Simplified DNS Path Comparison
Host System
↓
Pi-hole
↓
Unbound
Container
↓
Docker DNS / Alternate Resolver
↓
Different Result
Resolution
The fix involved making DNS behaviour explicit rather than relying on defaults.
This included:
- Verifying which resolver containers were using
- Updating container DNS configuration where required
- Retesting resolution from inside containers
- Confirming consistent behaviour across services
Once DNS paths were aligned, service resolution became consistent.
Why This Matters
Issues like this can be misleading because applications appear broken when the real problem is infrastructure.

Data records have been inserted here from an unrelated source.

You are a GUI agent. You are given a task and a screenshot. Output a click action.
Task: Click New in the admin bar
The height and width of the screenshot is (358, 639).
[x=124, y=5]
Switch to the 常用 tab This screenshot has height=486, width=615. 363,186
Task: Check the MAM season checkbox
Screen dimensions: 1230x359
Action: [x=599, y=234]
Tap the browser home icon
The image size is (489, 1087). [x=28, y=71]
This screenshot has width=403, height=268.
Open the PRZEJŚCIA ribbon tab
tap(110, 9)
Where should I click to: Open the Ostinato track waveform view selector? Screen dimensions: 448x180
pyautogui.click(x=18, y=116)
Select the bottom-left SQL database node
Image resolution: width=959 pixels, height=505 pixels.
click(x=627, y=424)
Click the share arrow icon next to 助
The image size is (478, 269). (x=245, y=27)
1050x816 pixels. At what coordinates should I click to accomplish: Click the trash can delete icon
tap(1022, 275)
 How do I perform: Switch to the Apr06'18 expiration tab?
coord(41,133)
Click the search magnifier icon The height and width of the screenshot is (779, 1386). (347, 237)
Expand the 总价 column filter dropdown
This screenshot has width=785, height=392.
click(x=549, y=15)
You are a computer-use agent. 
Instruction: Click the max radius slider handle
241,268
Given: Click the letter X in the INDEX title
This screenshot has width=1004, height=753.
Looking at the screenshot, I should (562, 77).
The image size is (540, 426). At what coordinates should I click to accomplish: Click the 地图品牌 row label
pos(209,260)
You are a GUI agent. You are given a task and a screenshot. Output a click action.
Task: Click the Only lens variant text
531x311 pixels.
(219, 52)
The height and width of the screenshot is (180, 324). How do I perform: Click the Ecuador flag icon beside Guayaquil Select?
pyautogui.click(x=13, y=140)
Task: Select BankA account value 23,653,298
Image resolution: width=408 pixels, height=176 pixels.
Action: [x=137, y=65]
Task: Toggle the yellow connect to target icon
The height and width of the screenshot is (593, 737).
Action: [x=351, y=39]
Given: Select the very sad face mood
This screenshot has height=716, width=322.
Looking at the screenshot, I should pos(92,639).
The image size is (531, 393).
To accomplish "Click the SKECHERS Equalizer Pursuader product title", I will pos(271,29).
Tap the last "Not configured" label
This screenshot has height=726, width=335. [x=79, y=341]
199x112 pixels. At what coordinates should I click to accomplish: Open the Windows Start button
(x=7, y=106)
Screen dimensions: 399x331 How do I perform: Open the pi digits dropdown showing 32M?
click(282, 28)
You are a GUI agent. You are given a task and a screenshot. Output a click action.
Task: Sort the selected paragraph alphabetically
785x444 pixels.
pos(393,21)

A web service failing to connect may actually be:
- DNS failure
- Network path issue
- Resolver mismatch
Understanding dependencies is critical for effective troubleshooting.
Key Learnings
- Defaults should not always be trusted in multi-layer environments
- Host behaviour and container behaviour can differ significantly
- DNS issues often appear as application issues
- Troubleshooting improves when each layer is tested separately
Takeaway
The most useful learning from this issue was not the specific fix, but the process:
- Observe behaviour
- Isolate variables
- Test assumptions
- Validate the final state
That approach applies to almost every infrastructure problem.